The scraping noise continued as the walls crept up on them, the entrails of the long-dead corpses swinging jerkily. Jasmine was busy having a hysterical meltdown as Bryn examined the pool of blood on the floor. A small wooden corner of something peeked out from underneath it.
Could it be…?
Bryn kicked some of the blood out of the way and her suspicions were confirmed.
A trapdoor! Bryn tugged on the rusty metal ring holding it in place and managed to yank it partly open. Jasmine squealed like a pig and rushed to the trapdoor, pushing Bryn out of the way. Bryn quickly studied the spikes on the wall. There was only enough time for one person to go down the trapdoor before the spikes impaled them, too. So Bryn stabbed her knife through Jasmine’s stomach and hurried down the trapdoor, turning to see black sand rushing out of Jasmine’s wound. Jasmine had not been real.
Bryn fell through the dark and landed in something soft, followed by a spattering of blood and a pair of cracked red glasses. As her eyes adjusted to the dim light, Bryn could make out a reddish tint all around her. Where was she?
She tested the floor with her foot and found it to be spongy and soft. The chamber was suddenly shaken by what seemed like a pulse. She reached out warily and her fingers met a series of slimy cords reaching from floor to ceiling. Bryn gritted her teeth and brought her knife through them. Whatever this room was, she wanted to get out.
She continued to cut through the slimy cords, searching for a source of light until finally she broke through the last of them and burst out into yet another hallway. A pair of vast double doors stood before her. She cautiously pushed them open and opened.
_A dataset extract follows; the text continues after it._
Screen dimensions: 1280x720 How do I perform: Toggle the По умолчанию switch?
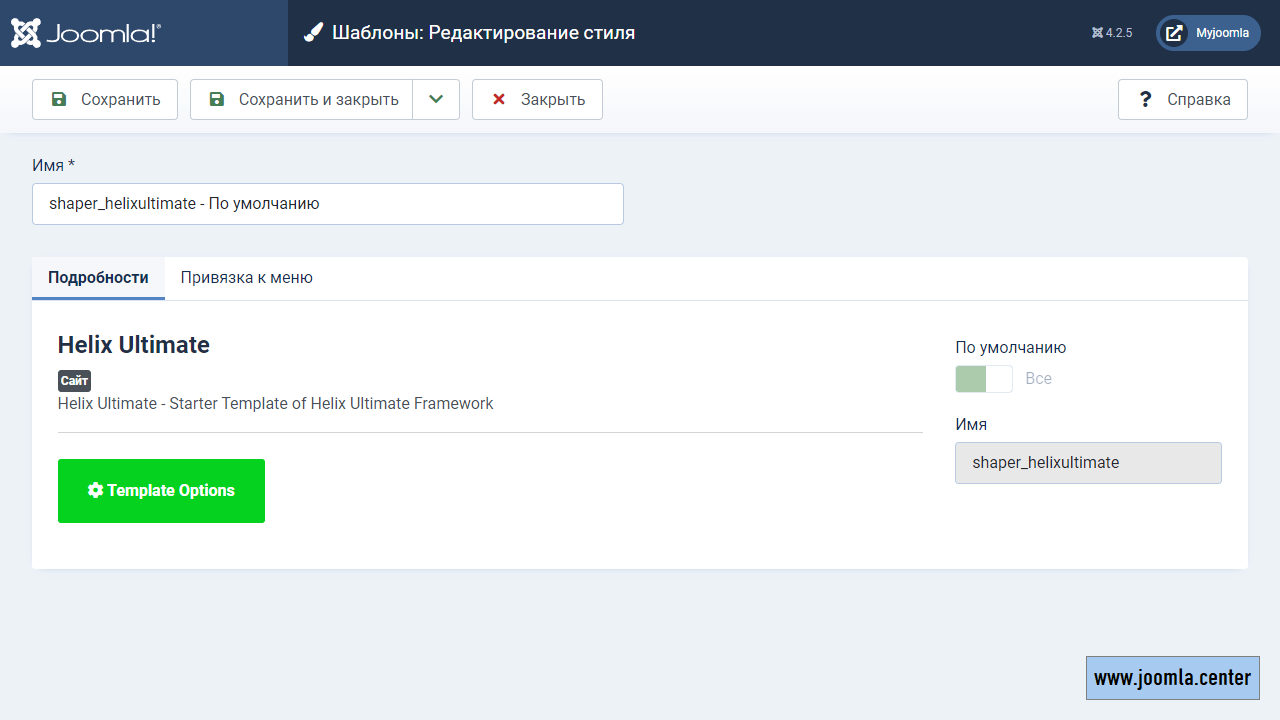point(984,379)
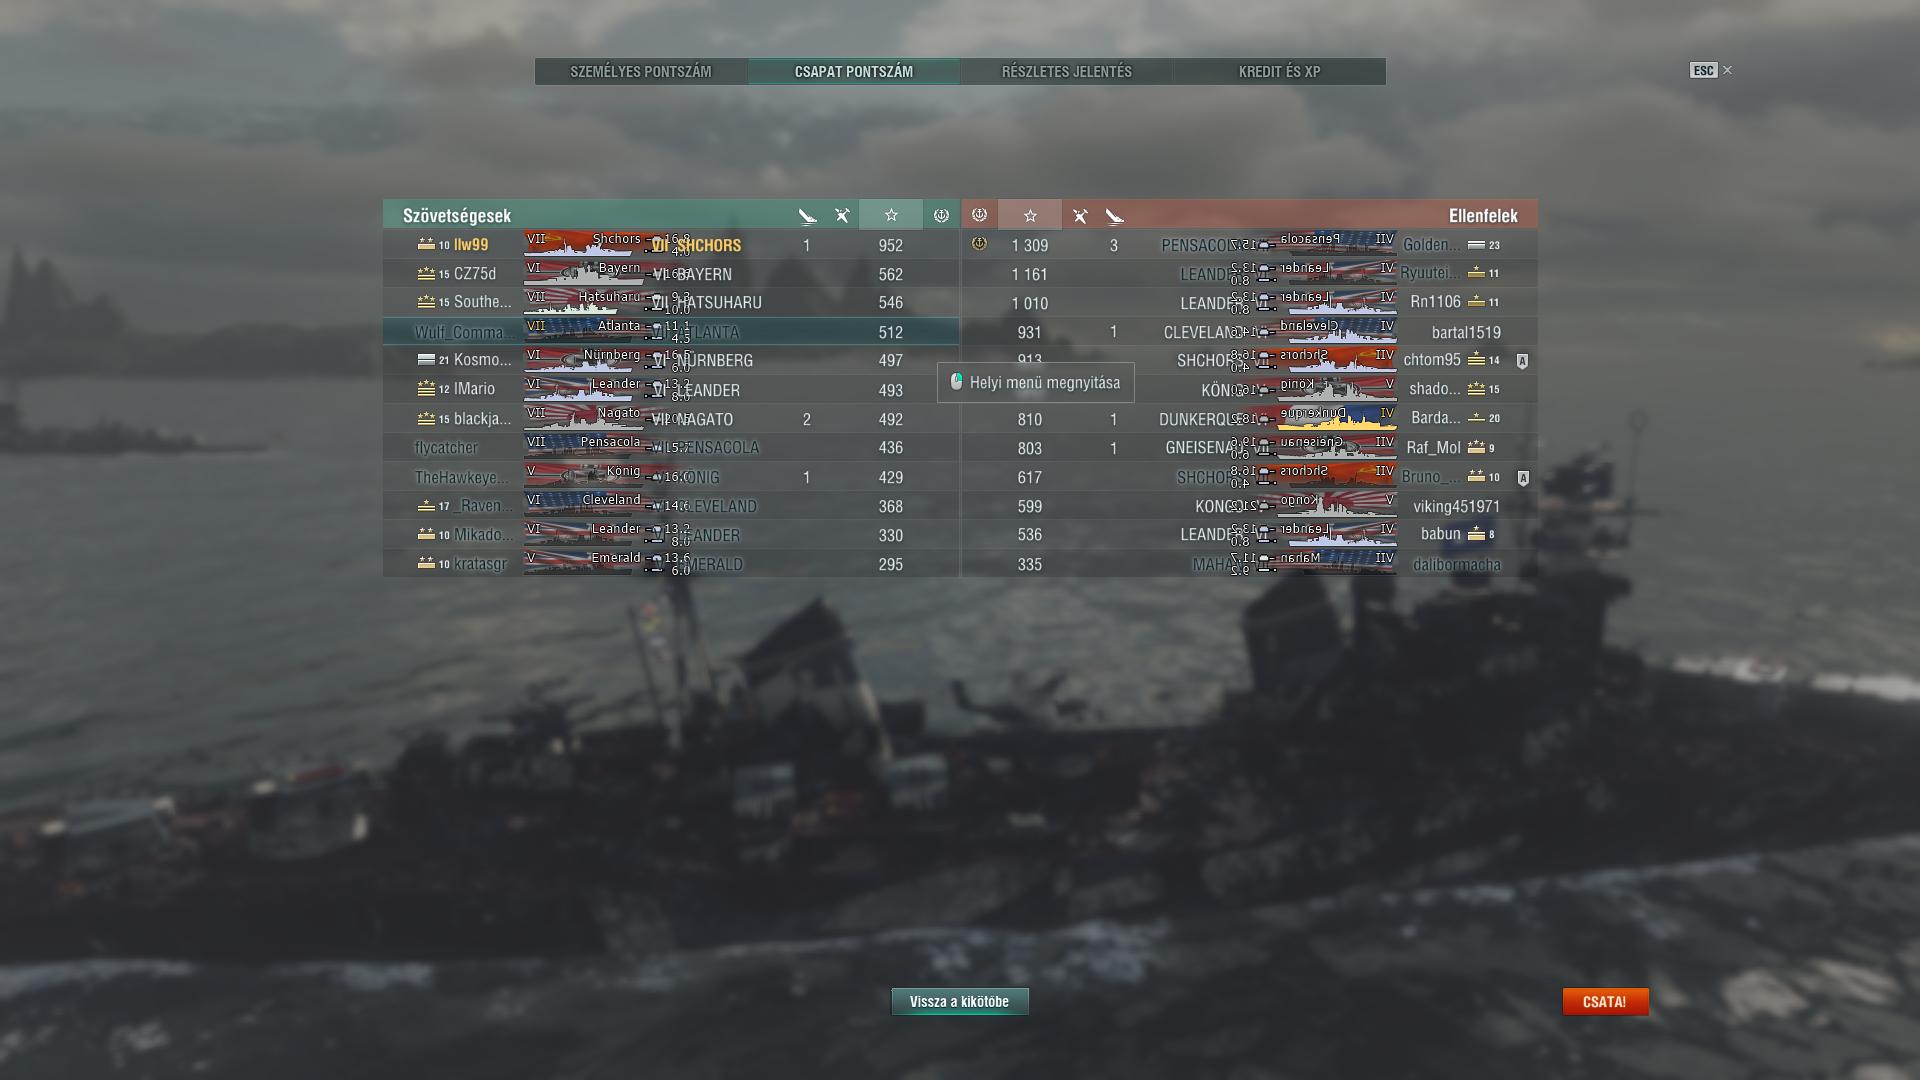
Task: Sort enemies by XP star icon
Action: 1030,215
She heard a strange sound from the ceiling. Bryn stopped dead and looked up, only to be smacked backwards by something very solid.
Bryn dusted herself off and stood up. She looked to what had hit her, and tried to choke back a scream. It was her, hanged from the ceiling. The body was swinging back and forth like a morbid unmanned marionette, and that wasn’t all. All down the hall were torture devices of every kind imaginable, each one featuring her as its victim.
Bryn took a deep breath and took one step down the hall, trying her best not to look on either side. She heard no screaming. All of her doppelgangers were eerily silent. Every so often Bryn would be showered with blood or chunks of unknown substances.
Bryn gathered her courage and sprinted down the hall to another door. But it wasn’t a door. It was a mirror. Bryn finally managed to force herself to look back but the door had disappeared. On a whim, Bryn stuck her hand tentatively out to the mirror. It went through, so Bryn tightened her grip on the piano girl’s bloodied knife and walked straight through it.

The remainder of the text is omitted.